Whenever you ask for a Part D prescription drug benefit, the first step is called requesting a coverage determination. When we make a coverage determination, we are making a decision whether or not to provide or pay for a Part D drug and what your share of the cost is for the drug. Coverage determinations include exceptions requests. You have the right to ask us for an "exception" if you believe you need a drug that is not on our list of covered drugs (formulary) or believe you should get a drug at a lower co-payment. If you request an exception, your physician must provide a statement to support your request. You must contact us if you would like to request a coverage determination (including an exception). You cannot request an appeal if we have not issued a coverage determination. You, your physician or your appointed representative may file a coverage determination, including an exception, by calling Customer Relations or by writing to:
Tufts Medicare Preferred
705 Mt. Auburn Street
Watertown, MA 02472
Attn: Clinical Review Department
Or by fax to: 1-617-972-9409.
How to file a coverage determination, including an exception:
You, your physician or your appointed representative may file a coverage determination by calling Customer Relations or by writing to:
Tufts Medicare Preferred
705 Mt. Auburn Street
Watertown, MA 02472
Attn: Clinical Review Department
Or by fax to: 1-617-972-9409.
If you are requesting a formulary or tiering exception, your physician must provide a statement to support your request. Your physician can submit the request using the Tufts Health Plan Universal Pharmacy Form or the Medicare Part D Coverage Determination Request Form. The form asks your physician for information regarding your diagnosis, what other drug(s), if any, has been prescribed for the diagnosis and why it has not worked, and other questions. Your physician should send the completed form to:
Tufts Medicare Preferred
705 Mt. Auburn Street
Watertown, MA 02472
Attn: Clinical Review Department
Or by fax to: 1-617-972-9409.
Your physician can also provide an oral supporting statement by calling Customer Relations at 1-800-701-9000 (TTY 1-800-208-9562) Monday - Friday, 8:30 a.m. - 5:00 p.m. (For Prescription drug related questions only, call 7 days a week 8:00 a.m. to 8:00 p.m.).
How to find additional information about coverage determinations:
Please see your Evidence of Coverage (EOC) for more information on our coverage determination process.

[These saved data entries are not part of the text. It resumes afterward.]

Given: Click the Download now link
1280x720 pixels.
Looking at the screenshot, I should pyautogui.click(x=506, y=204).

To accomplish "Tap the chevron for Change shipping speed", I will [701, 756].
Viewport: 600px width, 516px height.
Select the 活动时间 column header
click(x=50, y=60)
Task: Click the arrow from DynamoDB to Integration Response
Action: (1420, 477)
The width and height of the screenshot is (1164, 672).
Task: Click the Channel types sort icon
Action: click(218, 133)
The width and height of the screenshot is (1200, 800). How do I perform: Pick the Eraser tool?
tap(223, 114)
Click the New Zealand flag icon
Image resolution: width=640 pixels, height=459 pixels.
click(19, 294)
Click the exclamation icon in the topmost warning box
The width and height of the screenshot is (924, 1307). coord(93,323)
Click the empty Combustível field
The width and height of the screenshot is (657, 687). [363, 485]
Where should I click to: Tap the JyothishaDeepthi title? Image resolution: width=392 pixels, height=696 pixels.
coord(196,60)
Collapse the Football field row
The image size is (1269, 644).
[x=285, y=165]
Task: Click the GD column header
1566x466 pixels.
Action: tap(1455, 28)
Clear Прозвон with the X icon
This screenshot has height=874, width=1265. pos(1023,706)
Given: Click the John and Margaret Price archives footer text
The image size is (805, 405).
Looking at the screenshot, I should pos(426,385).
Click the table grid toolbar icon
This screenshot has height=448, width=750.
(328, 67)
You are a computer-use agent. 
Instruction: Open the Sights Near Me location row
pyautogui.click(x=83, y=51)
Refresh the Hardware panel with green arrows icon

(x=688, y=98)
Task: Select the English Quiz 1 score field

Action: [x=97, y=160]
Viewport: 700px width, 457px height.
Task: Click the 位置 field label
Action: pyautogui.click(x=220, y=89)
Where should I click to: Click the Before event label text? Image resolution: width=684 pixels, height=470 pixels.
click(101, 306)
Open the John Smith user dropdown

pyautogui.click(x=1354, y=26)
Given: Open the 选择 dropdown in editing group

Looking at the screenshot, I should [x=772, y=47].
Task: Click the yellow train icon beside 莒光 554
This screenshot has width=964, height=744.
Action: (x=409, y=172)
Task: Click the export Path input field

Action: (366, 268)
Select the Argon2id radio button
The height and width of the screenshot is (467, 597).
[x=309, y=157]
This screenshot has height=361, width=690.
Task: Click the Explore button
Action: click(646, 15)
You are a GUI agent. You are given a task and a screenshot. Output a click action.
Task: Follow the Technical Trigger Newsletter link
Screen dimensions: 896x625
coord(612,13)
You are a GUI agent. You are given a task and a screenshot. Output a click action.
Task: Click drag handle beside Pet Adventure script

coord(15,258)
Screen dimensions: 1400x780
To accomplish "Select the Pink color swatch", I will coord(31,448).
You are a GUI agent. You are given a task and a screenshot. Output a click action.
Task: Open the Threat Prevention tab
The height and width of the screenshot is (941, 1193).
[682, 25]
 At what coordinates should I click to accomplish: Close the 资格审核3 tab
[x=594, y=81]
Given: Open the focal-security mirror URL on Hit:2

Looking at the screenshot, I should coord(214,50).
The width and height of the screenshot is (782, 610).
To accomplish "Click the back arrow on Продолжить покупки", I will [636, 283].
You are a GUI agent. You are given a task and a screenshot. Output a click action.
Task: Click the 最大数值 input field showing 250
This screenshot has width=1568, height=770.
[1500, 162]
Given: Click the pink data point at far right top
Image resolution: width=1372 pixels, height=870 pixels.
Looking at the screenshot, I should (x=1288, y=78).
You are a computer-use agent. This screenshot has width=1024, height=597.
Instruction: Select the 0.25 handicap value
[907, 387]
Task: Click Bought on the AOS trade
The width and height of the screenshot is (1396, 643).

If you have questions about any of this processes, or if you want to inquire about the status of a coverage determination request, you, your physician or your appointed representative may contact Customer Relations.
Organization Determination
An organization determination is our initial decision about whether we will provide the medical care or service you request, or pay for a service you have received. If our initial decision is to deny your request, you may appeal the decision. When we make an "organization determination," we are giving our interpretation of how the benefits and services that are covered for members of the Plan apply to your specific situation. Please refer to your EOC for additional details.